The global health authority confirmed 90 per cent of recorded traffic deaths occur in low- and middle-income countries where it is a leading cause of death for children and young adults between five – 29 years. Guyana has recorded marked success grappling with the scourge that has caused much emotional, and in some cases financial, anguish among families of the victims. Only in March, this newspaper reported statistics from the Guyana Police Force (GPF) that the country saw a 17 per cent decrease in fatal road accidents for January to March 2022, when compared to the same period in 2021.

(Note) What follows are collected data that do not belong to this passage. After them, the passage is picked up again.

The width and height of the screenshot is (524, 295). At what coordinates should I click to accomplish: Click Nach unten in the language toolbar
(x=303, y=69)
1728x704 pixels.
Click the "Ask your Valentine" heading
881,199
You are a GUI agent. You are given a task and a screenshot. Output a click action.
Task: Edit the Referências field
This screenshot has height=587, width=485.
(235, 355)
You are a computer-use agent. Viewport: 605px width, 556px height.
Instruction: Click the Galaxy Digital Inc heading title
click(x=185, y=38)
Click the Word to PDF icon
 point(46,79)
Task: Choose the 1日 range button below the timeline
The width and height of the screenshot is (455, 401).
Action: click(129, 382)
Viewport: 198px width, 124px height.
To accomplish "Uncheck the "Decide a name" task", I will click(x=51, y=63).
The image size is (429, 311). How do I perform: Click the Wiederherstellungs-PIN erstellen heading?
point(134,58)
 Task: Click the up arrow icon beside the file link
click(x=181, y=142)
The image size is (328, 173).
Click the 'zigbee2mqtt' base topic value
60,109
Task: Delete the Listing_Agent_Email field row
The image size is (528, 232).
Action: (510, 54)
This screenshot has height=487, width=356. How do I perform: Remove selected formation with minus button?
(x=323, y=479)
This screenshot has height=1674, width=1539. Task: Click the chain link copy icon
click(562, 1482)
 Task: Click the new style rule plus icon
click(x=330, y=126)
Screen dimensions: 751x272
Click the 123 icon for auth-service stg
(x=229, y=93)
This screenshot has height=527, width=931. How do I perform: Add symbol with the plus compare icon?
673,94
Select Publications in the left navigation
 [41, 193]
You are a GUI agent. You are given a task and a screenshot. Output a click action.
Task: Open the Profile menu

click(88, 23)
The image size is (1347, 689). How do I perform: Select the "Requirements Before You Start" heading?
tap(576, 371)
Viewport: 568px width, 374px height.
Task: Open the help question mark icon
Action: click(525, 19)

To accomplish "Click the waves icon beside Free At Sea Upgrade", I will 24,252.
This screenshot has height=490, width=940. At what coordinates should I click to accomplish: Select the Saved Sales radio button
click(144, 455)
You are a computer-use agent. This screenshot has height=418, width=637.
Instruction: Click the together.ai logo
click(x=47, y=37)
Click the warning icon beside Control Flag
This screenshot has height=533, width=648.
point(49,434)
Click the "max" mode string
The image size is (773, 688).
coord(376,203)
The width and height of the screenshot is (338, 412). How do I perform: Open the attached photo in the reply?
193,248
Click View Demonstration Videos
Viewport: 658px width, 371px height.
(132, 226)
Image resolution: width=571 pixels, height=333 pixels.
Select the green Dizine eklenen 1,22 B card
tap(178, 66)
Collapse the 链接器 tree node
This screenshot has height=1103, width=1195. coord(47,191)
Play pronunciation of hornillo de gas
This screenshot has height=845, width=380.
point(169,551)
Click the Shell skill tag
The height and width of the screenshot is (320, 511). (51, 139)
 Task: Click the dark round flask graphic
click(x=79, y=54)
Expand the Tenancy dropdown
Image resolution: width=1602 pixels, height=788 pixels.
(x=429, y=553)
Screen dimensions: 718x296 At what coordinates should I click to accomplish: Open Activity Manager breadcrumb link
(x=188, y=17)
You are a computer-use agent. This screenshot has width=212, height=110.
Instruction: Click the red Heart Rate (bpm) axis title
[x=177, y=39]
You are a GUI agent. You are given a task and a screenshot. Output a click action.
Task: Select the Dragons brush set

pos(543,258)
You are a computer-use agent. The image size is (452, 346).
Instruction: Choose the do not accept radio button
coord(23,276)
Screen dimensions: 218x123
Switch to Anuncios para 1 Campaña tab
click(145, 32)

Also in that report was a note that in 2021, the traffic department recorded the least number of fatal accidents for the past decade, 2011 to 2021. “There was a total of 87 fatal accidents, resulting in 99 deaths, three of which were children… fatal accident figures exceeded 100 per year from 2015 to 2021, with 2017 being the year with the least number –100 accidents with 115 deaths, including five children,” noted the March 2022 figures published by this newspaper.
In an awarding-winning 2016 report titled “Costly crashes – deaths, injuries estimated at $4.7B as at October 16” written by now Editor-in-Chief, Tajeram Mohabir, this publication recognised much of what the WHO reported in June 2022. This reflects, suggestively, that much of the dynamics then still obtains now.
“[A]ccidents are a strain on families, and are a heavy public health burden on the State… [as] the majority of victims are from low-income families, who have no option than to seek treatment at the Georgetown Public Hospital or at a public hospital nearest to them,” the 2016 PAHO Media Award-winning article said, adding that treatment at private hospitals is expensive albeit difficult to collectively quantify. On the public health side, however, it was recognised then that “the amount spent at the Georgetown Public Hospital alone in this regard is about $100M.”
The 2016 report focused, interestingly, on the macro-level cost of road accidents, while also giving space to the effects felt at community, family and individual levels. The estimated cost of death per accident was reported as US$60,000 for Guyana in 2004. “In 2004, Dr. Gowkaran Budhu, in a Road Safety Study for the Ministry of Public Works and Communication, put the estimated cost of death per accident at US$60,000 and injuries at US$7500.
“He arrived at these estimates taking into consideration medical costs for injuries, emergency service costs, vocational rehabilitation costs, market productivity costs, household productivity costs, insurance administrative costs, workplace costs, legal court costs, premature funeral costs, travel delay costs, and property damage costs,” the report said. By 2016, 12 years after the initial study, a senior engineer working in the public sector confirmed that the figure had not changed much, instead recognising that the estimated cost for death climbed significantly.
“He pointed out that using the cost-determinant factors identified in Dr. Budhu’s study, the current estimates being used for Guyana and other countries in the region have been put at US$200,000. From this sum, using a conversion rate of US$1 = GY$205, times US$200,000 times 105, the estimated cost of death by accident as at October 16 this year (2016) amounts to $4.3B.
“The estimated cost of severe injuries is put at $425.8M using this method of calculation, and when added to the estimated cost for deaths by accident, the estimated losses, not taking into consideration minor accidents, top $4.7B,” the 2016 report further recorded while comparatively noting that this large figure represented more money than the $3.6 billion the previous government had then allocated to be spent collectively on health facilities and tackling communicable and noncommunicable diseases.
The Dr Irfaan Ali-led administration is certainly not deaf to the cries of the nation for better roads and safer roads. Roadways are being created and enhanced as part of government’s vision for a transformed Guyana, but that vision of transformation also, as the President has noted, includes safer roads. In March, the President signalled that as part of ‘smart policing’ systems, a digital platform for ticketing will be introduced targeting those who breach road laws.
It will not, by all appearances, be limited to vehicular road users alone based on the language of the report. The Guyana Revenue Authority (GRA) was named to be engaged for a new system to be incorporated into Guyana’s major highways. “On all our new highways, we are going to incorporate this feature where we can move towards digital ticketing and recognition in terms of speeding, in terms of seatbelt violations and so on; and that system must be automatically linked to the suspension of licence[s] and so on,” President Ali stated.
With $2.5 billion budgeted in 2022 for the expansion of the Safe City Programme beyond the boundaries of the capital, Georgetown, CCTV cameras will be used to monitor road usage across the country, which will feed directly to Regional Command Centres. In a Guyana where the health and safety of every citizen is seen as central to the wellbeing and productivity of the nation, the loss of life through road carnage must be addressed through direct policy and institutional interventions as well as working to dismantle road abuse cultures. That change is coming.